__Task__
The records below need to be repeated exactly, though not their pictures.

Screenshot grounding data
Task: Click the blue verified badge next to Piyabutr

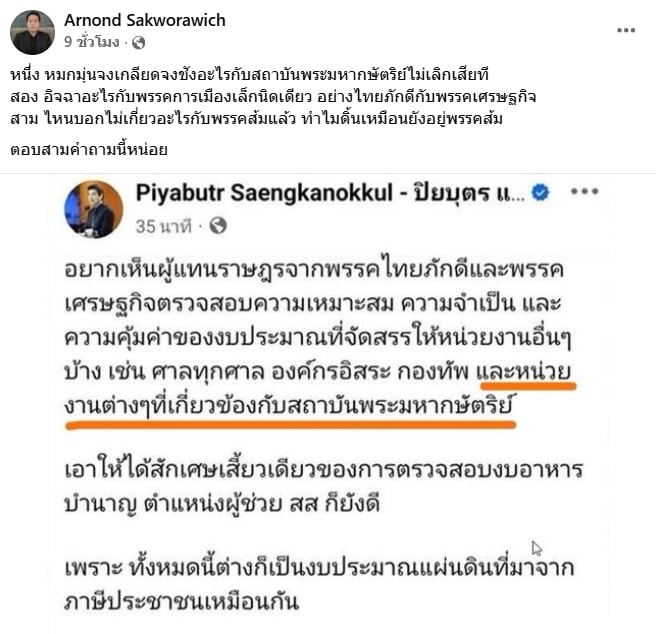Action: click(540, 193)
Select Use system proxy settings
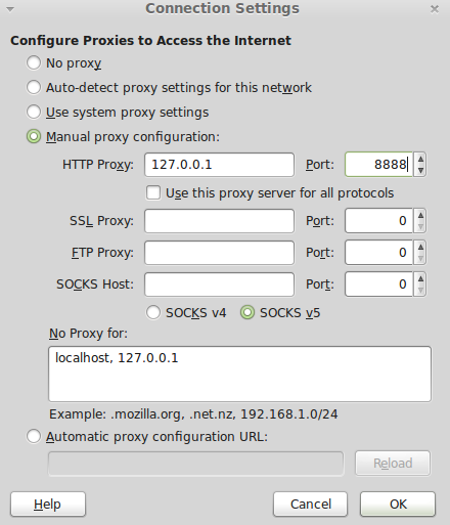 click(x=33, y=112)
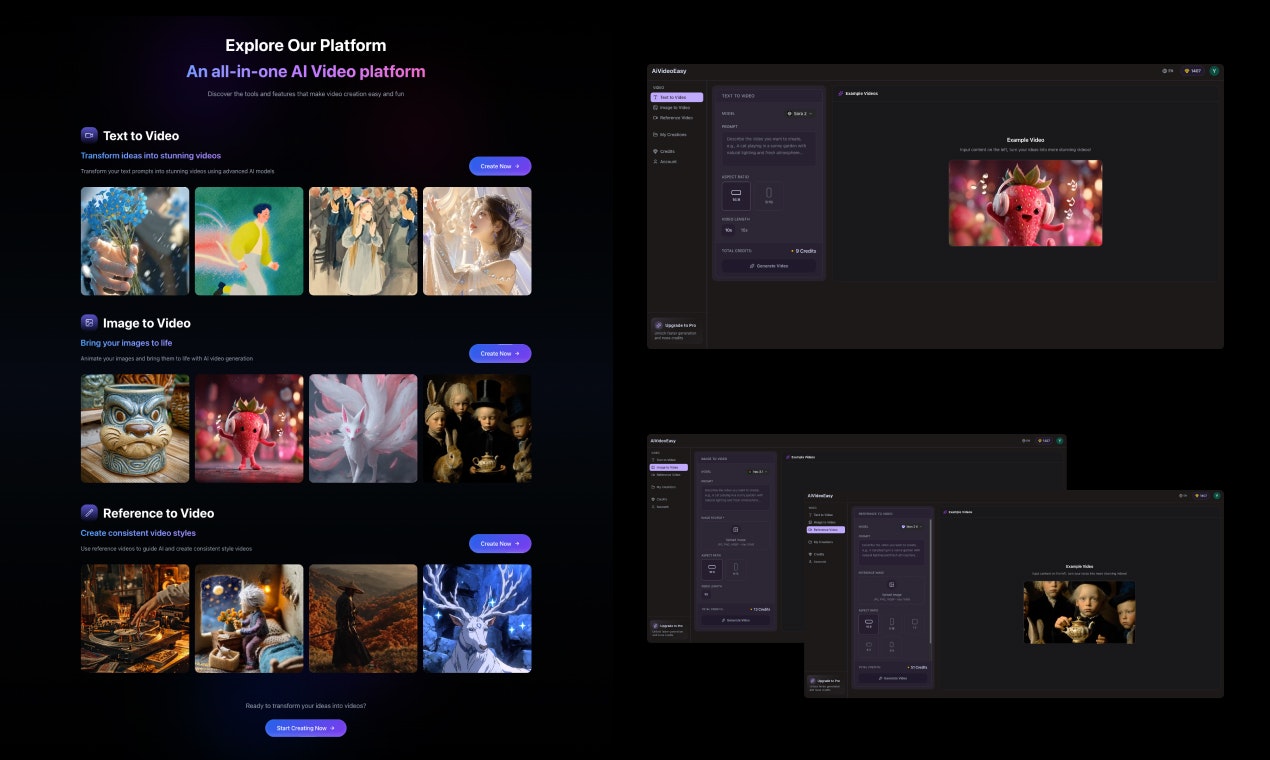Select the 16:9 aspect ratio option
Viewport: 1270px width, 760px height.
[x=737, y=194]
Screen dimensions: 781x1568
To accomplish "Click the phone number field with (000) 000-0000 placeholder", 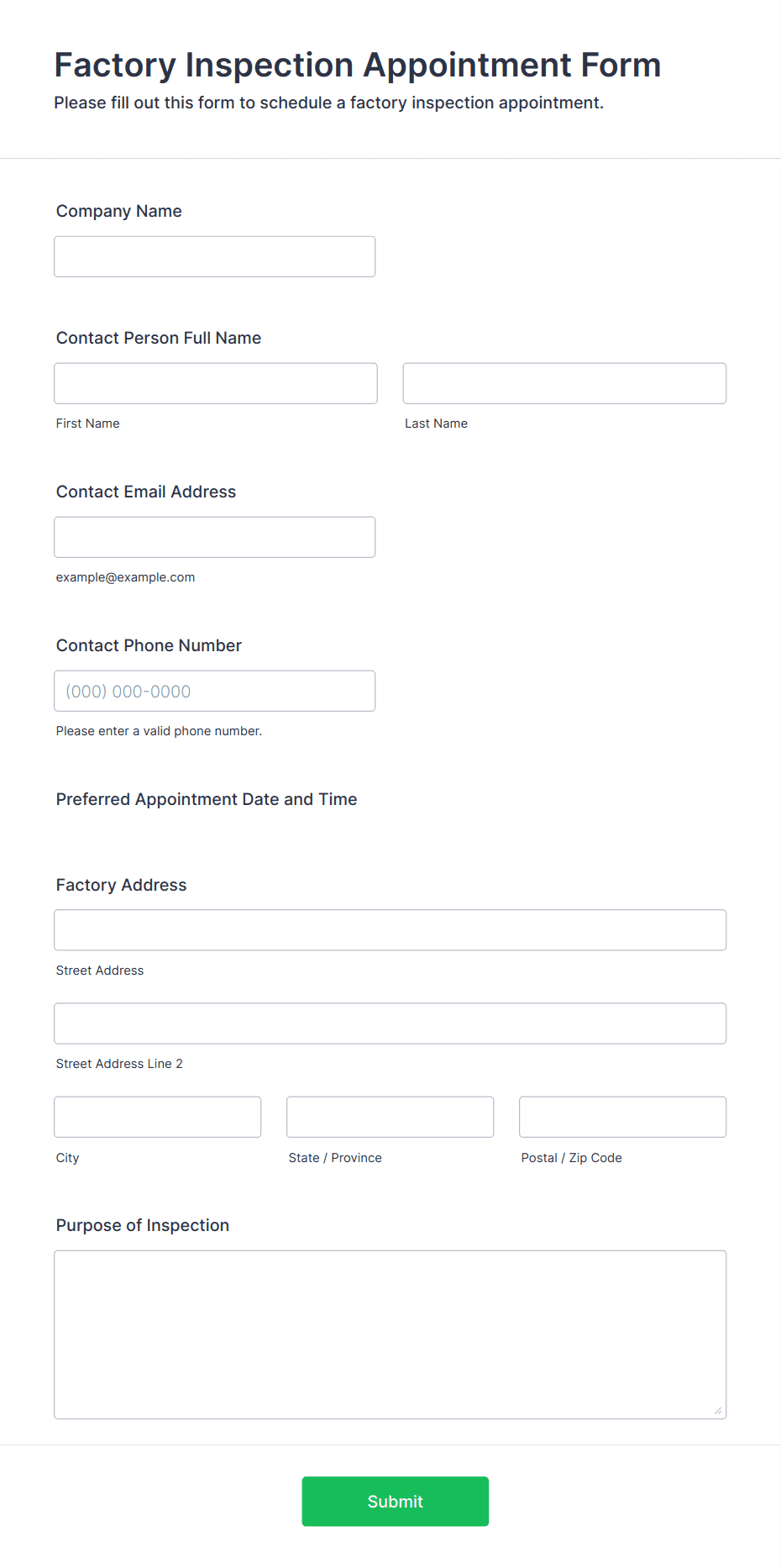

__Answer to the exercise__
Task: Click the blue verified badge next to Piyabutr

Action: click(540, 193)
Select Use system proxy settings
 click(x=33, y=112)
Select the 16:9 aspect ratio option
Viewport: 1270px width, 760px height.
[x=737, y=194]
Screen dimensions: 781x1568
To accomplish "Click the phone number field with (000) 000-0000 placeholder", 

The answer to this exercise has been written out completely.